MedChemCASES: Online-Seminare der FG Medizinische Chemie

MedChemCASES is a new online seminar series of the GDCh Division of Medicinal Chemistry, presenting exciting medicinal chemistry case studies from industry and academia. The program is designed together with the new dynamic NextGenMedChem group.

MedChemCASES #2

Prof. Dr. Ed Tate (Imperial College London and Francis Crick Institute)
September 2, 2020
4:00 p.m. (Berlin time)
The seminar is free of charge, but REGISTRATION is needed.

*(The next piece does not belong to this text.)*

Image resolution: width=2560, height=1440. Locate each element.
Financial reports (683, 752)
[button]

“Targeting protein modification: from chemical biology to drug discovery” 
My group works on a wide range of chemical biology approaches focused primarily on small molecule probes that enable drug target identification and validation. Particularly active areas of research include conditional protein degradation, photoaffinity-driven target discovery, activity profiling of proteases and deubiquitinases, covalent fragment-based drug design, protein-protein interaction inhibitors, and chemical proteomic approaches to understand and target protein post-translational modifications. In this talk I will discuss our work in some of these areas, illustrated with examples of projects which have delivered small molecules into preclinical development.

MedChemCASES #1

Dr. Doyle Cassar (Astra-Zeneca)
July 9, 2020
4:00 p.m. (Berlin time)

“Allosteric Covalent Inhibitors of the Mutant GTPase KRASG12C” 
Of all human cancers, 20% have a mutation in GTPase KRAS with a high frequency being found in pancreatic, colorectal and non-small cell lung cancer (NSCLC).  A glycine to cysteine mutation at codon 12 is the most frequent mutation found in NSCLC, rendering KRAS constitutively active and driving cell proliferation, survival and differentiation. Covalent targeting of this cysteine residue offers the potential for selective inhibitors of the G12C mutant isoform and an allosteric mode of action potentially negates the impact of high nucleotide binding affinity for the GTPase. A knowledge- and structure-based design approach was utilised to derive diverse series of covalent inhibitors that interact directly with this cysteine mutation, causing a shift in the switch II region and rendering KRAS inactive. This talk will highlight our development of a series of candidates with excellent DMPK properties and superior efficacy to other agents targeting this mechanism.